Welche Funktion innerhalb der Demokratie haben Bürgerentscheide Ihrer Meinung nach?

Die Zustimmungswerte für die Demokratie und das Vertrauen in die Institutionen nimmt ab. Die Bürger glauben, dass sie wenig mitbestimmen können und „die Oberen“ sowieso machen, was sie wollen. Diese Haltung geht nur weg, wenn man Partizipation auch wirklich als Möglichkeit anbietet – gerade bei Themen, die den Leuten wichtig sind. Jemand, der selbst darüber entschieden hat, ob beispielsweise ein Wald zugebaut wird, der kann die Entscheidung vertreten. Auch wenn die Mehrheit anders abgestimmt hat als er selbst.

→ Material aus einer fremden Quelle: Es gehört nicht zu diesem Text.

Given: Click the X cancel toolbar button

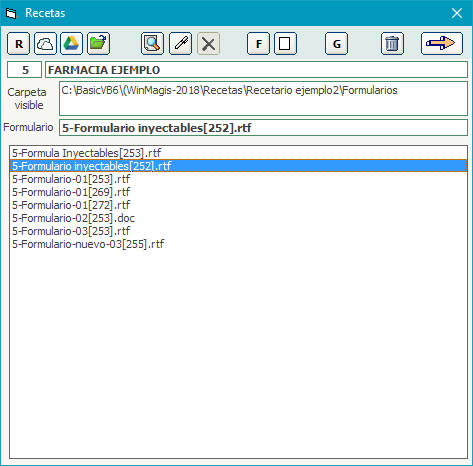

Der Gemeinderat ist aber dafür gewählt, sich anstelle der Bürger mit solchen Projekten zu befassen. 

Das Grundgesetz sieht ausdrücklich Abstimmungen, also direkte Demokratie, vor. Wenn nun alle 44 Jahre ein Bürgerentscheid in einer Gemeinde stattfindet, ist das ziemlich wenig. Denn Abstimmungen müssen auch geübt werden.  Der Gemeinderat wird durch die direktdemokratischen Mittel ja nicht abgeschafft. Er trifft 44 Jahre lang alle Entscheidungen, nur dann sind halt in Ausnahmefällen auch einmal die Bürger an der Reihe.


Besteht nicht die Gefahr, dass gerade meinungsstarke Bürger einen Bürgerentscheid beeinflussen?

Bei Wahlen bestimmen meinungsstarke Personen auch die Debatte. Aber am Ende entscheidet die gesamte Bürgerschaft, nicht Einzelpersonen.  Mit Partikularinteressen lässt sich die sehr hohe Abstimmungsbeteiligung bei Bürgerentscheiden nicht erklären. Sie ist mit 53 Prozent ja nicht niedriger als bei Kommunalwahlen. Der überwiegende Teil der Stimmberechtigten ist nicht persönlich betroffen, sondern sie stimmen im Sinne des Gemeinwohls ab.


Sie haben nach eigener Aussage seit der Reform, rund 72 Prozent der Bürgerentscheide in Kommunen begleitet, indem Sie Verwaltungen und Bürgerinitiativen beraten haben. Wie klappt die Zusammenarbeit?

In den allermeisten Fällen ist die Zusammenarbeit sehr gut. Es gibt Fälle, in denen eine Seite nicht mit der anderen reden kann und sich völlig quer stellt. Das kann sowohl die Gemeindeverwaltung als auch die Bürgerinitiative und der Gemeinderat sein.  Es überwiegt allerdings die Bereitschaft zum Zuhören und das Ergebnis des Bürgerentscheids zu akzeptieren.


Das heißt, die meisten Bürgerentscheide befrieden die Situation tatsächlich? Ein Vorwurf lautet, dass durch die Abstimmungen oft noch mehr Öl ins Feuer gegossen würde.

Hier muss man vor und nach dem Bürgerentscheid unterscheiden. In der heißen Abstimmungsphase kann es durchaus zu emotionalen Überreaktionen kommen. Die Befriedungsfunktion misst sich aber daran, ob nach dem Bürgerentscheid die Kontroverse abnimmt. Man müsste diesen Zustand mit der Situation vergleichen, wenn es einen Bürgerentscheid nicht gegeben hätte, was zugegeben ziemlich spekulativ ist. Aus meiner Erfahrung ist es zweifellos, dass fast alle Bürgerentscheide den Konflikt beilegen. Was man mit Zahlen belegen kann, ist, dass die Reform die Anzahl der Klagen gegen Projekte drastisch reduziert hat.